On March 31st at 7.30 a.m. a small demo of 20 students blocked the main artery of the town to all traffic; just before the cops arrived, the students were joined by 20 more and they had a sit-in in the middle of the boulevard. The cops tried to nick some youths, but the 40 or so students rushed to pull their arrested comrades free from the hands of the cops. Retreating from the cop reinforcements, there was a snowball effect, leading to a sit-in of a private school involving about 600 students, whilst several hundred other students went to a couple of other schools creating havoc on the way, eventually leading to the hitting of a headmaster, some arrests and a demo of at least 3000.

Doubtless there have been several other interesting developments in different parts of the country, but, as we said, the media imposed a blackout: just a few seconds on the news if they happened to have a news team where there was a bit of a fight with the authorities outside a school. The only thing that got half-reported was the riot cops kicking out protesting schoolkids at a courtroom where kids arrested during the movement were on trial; what they failed to mention was the fact that the judge ordered the trial to be held in camera and that the students were shouting, « Secret trial – fascist methods » (though it rhymed in French) and that 3 lawyers who also protested about this were also expelled from the building.

Many of the school students involved have vowed to resume the fight in September, though after the April holidays predictably everything has quietened down, with the isolation of exams dominating everything.
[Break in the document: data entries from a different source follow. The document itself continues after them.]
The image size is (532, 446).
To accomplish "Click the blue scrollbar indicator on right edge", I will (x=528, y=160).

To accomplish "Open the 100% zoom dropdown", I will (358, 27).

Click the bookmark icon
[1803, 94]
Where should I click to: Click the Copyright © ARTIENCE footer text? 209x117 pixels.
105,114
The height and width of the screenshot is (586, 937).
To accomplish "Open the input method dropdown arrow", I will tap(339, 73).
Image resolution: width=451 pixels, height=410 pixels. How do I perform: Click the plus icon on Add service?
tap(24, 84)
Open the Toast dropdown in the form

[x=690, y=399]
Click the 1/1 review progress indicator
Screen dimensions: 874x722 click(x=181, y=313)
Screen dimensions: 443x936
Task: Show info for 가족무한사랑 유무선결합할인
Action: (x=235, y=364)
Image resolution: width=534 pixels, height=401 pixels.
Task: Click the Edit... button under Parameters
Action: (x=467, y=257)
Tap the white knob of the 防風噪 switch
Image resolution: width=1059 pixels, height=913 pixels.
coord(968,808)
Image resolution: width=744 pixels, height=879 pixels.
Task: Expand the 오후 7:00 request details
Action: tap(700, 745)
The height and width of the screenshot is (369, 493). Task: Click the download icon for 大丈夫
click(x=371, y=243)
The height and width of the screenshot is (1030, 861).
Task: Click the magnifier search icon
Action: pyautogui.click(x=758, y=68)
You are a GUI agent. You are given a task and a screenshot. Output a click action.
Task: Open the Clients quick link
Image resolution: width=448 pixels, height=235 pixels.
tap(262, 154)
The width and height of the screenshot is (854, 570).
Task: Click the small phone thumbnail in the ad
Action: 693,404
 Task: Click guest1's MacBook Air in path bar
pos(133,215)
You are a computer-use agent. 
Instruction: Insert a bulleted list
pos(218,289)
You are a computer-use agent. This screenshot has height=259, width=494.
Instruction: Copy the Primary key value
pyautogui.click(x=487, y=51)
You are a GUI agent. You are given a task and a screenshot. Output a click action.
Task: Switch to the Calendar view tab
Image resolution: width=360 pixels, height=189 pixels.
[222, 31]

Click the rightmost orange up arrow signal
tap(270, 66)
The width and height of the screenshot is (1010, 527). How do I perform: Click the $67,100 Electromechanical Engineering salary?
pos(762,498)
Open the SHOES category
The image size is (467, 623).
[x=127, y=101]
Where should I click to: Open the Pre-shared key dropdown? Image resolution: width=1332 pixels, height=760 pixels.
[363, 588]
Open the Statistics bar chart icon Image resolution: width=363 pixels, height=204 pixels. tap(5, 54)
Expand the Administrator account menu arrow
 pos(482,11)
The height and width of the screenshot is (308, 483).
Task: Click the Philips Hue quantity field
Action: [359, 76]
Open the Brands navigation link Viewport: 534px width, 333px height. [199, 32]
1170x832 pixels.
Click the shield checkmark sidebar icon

In the meantime we’ve heard that there have been schoolkids movements in North Italy, a bit in Spain, in Portugal and in Quebec, though the details are very superficial. We shall try to elaborate on them as soon as we’ve found out.

Footnotes

*
Bizarrely, 2 members of Temps Critique, in a conversation with me, were astonished that I could suggest as a simple possibility, that the banning was an attempt to divide and rule, to intensify inter-racial/religious strife between teenagers. They expressed and defended the whole discourse of the State – laicity, principles, equality, ad nauseam – including the ban on the foulard (hijab), one of them saying he didn’t want teenagers with baseball caps in his class any more than he wanted the foulard, linking the ban on the scarf to attempts to stop Muslim youth raping teenage girls who refuse to wear one (one expects this demagogic ‘feminist’ amalgam technique from the dominant society, but from ‘revolutionaries’…?).
In a previous version of this footnote, I developed some further critiques of Temps Critique, but after a conversation with one of them to verify what they said, I felt it was best to back of from my rather hard-hitting attack at least until I’d received a final version of a criticism of the text “Culture en Danger – Si Seulement” (see our ‘Culture’ or ‘Class Struggle Histories’ section) which is meant to be included in the latest version of their journal. (Footnote altered 6/9/05).
1This NON vote was a significant defeat for the dominant section of the ruling class and for virtually the whole of the media which had pushed for a OUI vote. Though the essential aspects of neo-liberalism are already in place in the current EU, a OUI vote would certainly have discouraged real independent opposition to the development of neo-liberalism in France. Whilst having no illusions in referendums or bourgeois elections, to always pose an anarchist-type opposition to voting ignores the fact that some elections weaken the State a bit, whilst others strengthen it. The NON vote is almost as if Kinnock had won the 1992 election: if he had, it is doubtful that the State would have been able to destroy the mining communities so easily, for instance. Sure, the NON vote is not, as the Left would conveniently have it, a victory in itself: everything depends on proletarian initiative.
2There has been one minor retreat. An old law forbidding very long vehicles from going on motorways began to be applied, for the very first time, to circus and fairground vehicles, who were suddenly forced to take the smaller roads. The fairground/circus workers and bosses organised a demo outside the Ministry of Transport and smashed loads of windows in the building with the barriers supposed to be protecting it. Their representatives were immediately invited in and the Minister immediately withdrew from applying this old law. But then this is France, and smashing the windows of public buildings is virtually a banality.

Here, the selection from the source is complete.